His greatest fears for the coming year are academic rather than social, he says, largely because of the comfortable environment he found at Harvard during his fellowship last year—an environment in which age difference melted away.

Mazzoli brims with stories about students with whom he interacted closely during time in Cambridge—the KSG student aspiring to a career in public office, the history concentrator with whom he discussed the merits of historical study for a political career, the recent graduate interested in defense whom he met that morning. He remembers each of their names.

“Little episodes like that are just what this amazing university is about,” he says. Mazzoli explains he is looking forward to a rich social life beginning over the course of the coming year.

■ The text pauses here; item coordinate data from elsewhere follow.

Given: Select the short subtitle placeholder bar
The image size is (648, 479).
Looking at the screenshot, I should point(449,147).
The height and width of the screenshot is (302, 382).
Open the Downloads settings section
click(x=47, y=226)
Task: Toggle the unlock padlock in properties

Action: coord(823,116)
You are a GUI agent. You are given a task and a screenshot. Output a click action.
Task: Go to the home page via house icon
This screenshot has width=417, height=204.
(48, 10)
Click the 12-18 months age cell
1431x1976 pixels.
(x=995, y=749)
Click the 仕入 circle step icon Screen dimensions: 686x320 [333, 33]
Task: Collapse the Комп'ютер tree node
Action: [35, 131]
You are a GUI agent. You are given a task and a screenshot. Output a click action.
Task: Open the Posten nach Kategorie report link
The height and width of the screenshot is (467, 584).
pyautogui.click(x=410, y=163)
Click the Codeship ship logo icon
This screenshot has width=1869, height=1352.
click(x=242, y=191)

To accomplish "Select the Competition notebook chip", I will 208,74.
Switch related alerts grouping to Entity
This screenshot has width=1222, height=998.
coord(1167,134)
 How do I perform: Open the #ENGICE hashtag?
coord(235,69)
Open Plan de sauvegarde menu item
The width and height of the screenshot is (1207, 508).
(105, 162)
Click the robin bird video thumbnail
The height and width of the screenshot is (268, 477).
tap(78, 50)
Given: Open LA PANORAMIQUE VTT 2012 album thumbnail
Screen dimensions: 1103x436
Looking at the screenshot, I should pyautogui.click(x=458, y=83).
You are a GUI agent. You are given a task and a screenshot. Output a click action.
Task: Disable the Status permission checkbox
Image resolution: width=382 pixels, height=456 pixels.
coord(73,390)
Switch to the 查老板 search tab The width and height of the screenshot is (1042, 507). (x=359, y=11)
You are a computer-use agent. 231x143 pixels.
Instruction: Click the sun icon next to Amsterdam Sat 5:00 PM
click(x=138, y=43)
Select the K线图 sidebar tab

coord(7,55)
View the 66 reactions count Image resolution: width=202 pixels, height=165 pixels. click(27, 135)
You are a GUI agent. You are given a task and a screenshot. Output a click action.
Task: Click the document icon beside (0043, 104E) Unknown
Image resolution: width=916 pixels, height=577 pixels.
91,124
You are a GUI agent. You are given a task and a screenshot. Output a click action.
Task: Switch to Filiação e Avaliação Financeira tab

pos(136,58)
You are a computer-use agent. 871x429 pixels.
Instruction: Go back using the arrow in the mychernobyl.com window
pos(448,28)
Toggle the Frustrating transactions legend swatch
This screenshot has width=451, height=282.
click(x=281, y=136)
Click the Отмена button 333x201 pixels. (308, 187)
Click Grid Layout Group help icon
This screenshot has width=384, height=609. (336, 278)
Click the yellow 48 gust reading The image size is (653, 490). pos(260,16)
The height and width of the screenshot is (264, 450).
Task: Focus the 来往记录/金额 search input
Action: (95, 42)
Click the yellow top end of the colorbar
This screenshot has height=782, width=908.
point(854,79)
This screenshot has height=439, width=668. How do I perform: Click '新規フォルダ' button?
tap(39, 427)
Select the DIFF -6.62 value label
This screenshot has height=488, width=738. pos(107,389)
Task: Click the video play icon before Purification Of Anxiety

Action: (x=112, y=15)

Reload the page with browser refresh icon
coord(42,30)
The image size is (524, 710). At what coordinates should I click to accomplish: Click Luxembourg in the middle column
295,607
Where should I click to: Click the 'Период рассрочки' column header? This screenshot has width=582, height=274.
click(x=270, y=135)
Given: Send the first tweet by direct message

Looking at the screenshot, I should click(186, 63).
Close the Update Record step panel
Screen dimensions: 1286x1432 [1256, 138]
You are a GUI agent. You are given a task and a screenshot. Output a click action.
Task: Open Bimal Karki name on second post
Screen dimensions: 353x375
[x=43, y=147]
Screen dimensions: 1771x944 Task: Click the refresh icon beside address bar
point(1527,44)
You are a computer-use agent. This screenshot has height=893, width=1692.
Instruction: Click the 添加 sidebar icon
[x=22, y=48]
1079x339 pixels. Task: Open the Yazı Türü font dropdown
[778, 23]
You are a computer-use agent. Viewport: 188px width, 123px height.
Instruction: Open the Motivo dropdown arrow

“It will be a wonderful opportunity to be with younger people. Out of that group of 200 people will come mayors and governors and people who will establish businesses. And I hope over many years to come I’ll be able to say, ‘I was in the Kennedy School with that person’ and be able to call and say, ‘Hey, Pete, congratulations,’ or ‘Mary, I just read about your election. It’s wonderful.’”

Settling In

Later this month, Mazzoli and his wife will move into a sightly larger apartment—including a study and a kitchenette—below their present suite.

They will have access to the Senior Common Room, a community meeting place where resident scholars and students alike can meet and interact—and a venue where the former representative hopes many of the relationships he seeks will take shape.

“I think we’ll be able to have genuine friendships,” says Mazzoli, who reports eating pizza and going on outings with his students last year.

As he prepares for orientation the next morning, Mazzoli confesses that, even with 70 years of life experience behind him, his excitement for the new day—and the year to come—is tinged with apprehension.

One thought sustains him, though.

“Maybe some 40-year-old is feeling tonight the same way I’m feeling,” he says.